- _Exercise details_
Go through the data below and copy each line that includes "give".
+++ Raw data
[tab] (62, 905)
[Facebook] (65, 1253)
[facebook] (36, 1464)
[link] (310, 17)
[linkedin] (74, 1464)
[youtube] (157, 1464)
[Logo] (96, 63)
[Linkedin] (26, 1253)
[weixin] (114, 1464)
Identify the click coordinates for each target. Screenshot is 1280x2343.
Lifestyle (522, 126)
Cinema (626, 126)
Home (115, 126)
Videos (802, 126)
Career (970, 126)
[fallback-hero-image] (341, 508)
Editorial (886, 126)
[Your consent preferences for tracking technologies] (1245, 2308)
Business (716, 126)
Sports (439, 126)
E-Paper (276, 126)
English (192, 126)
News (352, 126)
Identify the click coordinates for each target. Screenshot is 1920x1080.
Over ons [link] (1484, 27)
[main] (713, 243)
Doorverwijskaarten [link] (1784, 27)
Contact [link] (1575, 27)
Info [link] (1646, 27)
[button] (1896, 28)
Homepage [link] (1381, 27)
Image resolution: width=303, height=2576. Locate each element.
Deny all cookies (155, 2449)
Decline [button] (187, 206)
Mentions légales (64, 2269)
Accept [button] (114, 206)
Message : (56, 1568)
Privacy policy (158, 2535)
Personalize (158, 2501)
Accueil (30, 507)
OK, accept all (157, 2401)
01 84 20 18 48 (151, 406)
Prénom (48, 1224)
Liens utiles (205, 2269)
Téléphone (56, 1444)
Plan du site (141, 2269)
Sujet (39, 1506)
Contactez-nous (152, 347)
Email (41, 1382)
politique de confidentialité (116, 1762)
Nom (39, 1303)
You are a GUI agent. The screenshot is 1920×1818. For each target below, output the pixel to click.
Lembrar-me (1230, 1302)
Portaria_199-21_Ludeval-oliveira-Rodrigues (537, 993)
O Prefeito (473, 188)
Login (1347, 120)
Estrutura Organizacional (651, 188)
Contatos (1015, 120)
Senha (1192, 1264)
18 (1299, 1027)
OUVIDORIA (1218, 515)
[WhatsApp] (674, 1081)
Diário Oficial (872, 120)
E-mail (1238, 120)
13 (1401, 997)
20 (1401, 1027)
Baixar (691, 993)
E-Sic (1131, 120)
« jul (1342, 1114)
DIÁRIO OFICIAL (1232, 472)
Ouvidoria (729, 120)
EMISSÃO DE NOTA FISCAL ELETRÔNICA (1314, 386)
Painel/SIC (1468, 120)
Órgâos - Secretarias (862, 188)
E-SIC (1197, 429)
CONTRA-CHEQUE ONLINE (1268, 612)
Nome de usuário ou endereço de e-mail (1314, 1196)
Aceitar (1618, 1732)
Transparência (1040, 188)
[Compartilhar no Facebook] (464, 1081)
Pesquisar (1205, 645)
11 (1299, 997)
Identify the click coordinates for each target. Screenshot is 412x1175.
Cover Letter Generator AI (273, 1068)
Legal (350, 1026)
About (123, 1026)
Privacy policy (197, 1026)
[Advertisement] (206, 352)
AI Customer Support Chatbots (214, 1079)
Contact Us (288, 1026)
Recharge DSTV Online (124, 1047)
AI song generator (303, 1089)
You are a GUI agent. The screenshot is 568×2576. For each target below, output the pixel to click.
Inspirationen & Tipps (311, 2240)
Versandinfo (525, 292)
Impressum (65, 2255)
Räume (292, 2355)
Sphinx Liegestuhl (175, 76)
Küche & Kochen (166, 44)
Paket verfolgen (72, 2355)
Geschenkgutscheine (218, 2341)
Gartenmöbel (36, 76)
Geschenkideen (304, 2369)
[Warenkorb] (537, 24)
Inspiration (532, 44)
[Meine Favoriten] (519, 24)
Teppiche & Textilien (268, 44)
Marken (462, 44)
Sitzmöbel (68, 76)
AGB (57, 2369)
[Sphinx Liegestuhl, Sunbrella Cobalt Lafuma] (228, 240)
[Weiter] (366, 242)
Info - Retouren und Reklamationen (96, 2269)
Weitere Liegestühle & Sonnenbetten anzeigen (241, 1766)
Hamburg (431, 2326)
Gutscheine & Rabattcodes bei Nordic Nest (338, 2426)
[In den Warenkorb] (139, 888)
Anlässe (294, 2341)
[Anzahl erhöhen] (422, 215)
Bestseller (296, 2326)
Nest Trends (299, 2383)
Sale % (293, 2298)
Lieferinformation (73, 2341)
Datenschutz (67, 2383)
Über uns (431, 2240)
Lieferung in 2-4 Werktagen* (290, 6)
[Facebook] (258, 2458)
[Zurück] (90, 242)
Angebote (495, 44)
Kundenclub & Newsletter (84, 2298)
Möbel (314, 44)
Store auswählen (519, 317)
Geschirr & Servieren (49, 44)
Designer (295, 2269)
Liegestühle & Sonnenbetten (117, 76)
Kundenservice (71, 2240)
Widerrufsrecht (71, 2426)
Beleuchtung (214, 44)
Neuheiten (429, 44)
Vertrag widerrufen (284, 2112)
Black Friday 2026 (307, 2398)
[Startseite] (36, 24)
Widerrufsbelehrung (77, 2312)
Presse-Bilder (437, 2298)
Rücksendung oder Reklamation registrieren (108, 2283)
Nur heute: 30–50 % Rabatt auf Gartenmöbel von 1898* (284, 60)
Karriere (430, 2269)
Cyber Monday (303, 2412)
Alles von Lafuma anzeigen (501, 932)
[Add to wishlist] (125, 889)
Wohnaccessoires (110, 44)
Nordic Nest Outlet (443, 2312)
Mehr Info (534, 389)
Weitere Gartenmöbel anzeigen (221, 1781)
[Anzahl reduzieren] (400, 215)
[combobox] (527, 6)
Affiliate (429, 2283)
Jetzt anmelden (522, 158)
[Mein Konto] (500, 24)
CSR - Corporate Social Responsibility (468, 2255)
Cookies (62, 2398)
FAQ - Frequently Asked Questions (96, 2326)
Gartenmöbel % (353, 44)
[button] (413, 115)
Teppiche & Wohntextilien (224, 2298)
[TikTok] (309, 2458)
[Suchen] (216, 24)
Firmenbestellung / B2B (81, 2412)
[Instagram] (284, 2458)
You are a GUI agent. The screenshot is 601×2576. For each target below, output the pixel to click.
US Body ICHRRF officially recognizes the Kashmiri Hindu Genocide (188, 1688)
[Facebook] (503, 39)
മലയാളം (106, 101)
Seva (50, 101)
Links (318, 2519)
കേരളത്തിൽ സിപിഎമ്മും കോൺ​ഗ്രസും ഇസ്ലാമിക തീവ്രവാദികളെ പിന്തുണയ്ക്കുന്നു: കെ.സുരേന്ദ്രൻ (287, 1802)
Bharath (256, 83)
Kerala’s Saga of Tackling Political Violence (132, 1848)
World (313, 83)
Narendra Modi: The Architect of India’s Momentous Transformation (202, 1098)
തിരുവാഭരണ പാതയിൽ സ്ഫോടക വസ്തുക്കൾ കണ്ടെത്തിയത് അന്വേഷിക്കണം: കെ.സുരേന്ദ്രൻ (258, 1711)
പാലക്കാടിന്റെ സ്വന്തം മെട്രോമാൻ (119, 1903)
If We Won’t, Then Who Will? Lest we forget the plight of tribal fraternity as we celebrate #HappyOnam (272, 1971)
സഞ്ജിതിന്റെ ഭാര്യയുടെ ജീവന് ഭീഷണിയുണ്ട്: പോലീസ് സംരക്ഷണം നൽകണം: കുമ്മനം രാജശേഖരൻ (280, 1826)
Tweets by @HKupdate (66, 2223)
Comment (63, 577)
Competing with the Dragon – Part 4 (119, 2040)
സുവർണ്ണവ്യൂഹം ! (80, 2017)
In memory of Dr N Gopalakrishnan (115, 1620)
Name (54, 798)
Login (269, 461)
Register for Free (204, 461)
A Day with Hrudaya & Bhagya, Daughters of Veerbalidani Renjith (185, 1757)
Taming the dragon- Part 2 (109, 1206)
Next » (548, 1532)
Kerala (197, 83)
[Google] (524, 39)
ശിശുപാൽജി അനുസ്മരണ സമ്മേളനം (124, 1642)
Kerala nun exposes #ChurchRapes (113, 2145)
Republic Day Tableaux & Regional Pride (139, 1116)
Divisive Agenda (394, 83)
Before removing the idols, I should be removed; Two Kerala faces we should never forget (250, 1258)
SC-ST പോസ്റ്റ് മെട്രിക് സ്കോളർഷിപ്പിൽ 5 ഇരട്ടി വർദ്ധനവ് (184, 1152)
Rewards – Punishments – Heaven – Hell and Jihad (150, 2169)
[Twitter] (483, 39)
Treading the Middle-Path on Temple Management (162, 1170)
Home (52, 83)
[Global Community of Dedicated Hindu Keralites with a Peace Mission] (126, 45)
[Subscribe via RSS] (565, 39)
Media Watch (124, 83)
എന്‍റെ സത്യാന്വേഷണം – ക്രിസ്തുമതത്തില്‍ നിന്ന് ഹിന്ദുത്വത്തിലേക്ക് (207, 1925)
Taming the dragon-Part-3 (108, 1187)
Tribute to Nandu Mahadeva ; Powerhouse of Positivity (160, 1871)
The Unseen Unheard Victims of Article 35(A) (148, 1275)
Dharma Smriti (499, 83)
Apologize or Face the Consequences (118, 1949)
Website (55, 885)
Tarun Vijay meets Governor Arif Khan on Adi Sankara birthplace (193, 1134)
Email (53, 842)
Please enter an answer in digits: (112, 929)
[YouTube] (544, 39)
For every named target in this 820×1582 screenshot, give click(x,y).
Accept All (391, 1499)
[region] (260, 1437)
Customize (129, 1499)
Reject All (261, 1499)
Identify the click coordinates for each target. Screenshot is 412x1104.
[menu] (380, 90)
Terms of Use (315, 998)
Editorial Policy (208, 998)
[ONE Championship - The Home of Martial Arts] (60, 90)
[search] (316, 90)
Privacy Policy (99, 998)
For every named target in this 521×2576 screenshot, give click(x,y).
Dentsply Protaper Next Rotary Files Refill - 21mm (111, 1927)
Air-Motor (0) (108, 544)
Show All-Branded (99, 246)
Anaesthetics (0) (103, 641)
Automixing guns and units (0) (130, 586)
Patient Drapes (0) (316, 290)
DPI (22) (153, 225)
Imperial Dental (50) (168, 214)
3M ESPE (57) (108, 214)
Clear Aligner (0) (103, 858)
++++++
- _Answer section_
For every named target in this 820×1582 screenshot, give click(x,y).
For every named target in this 521×2576 screenshot, give click(x,y).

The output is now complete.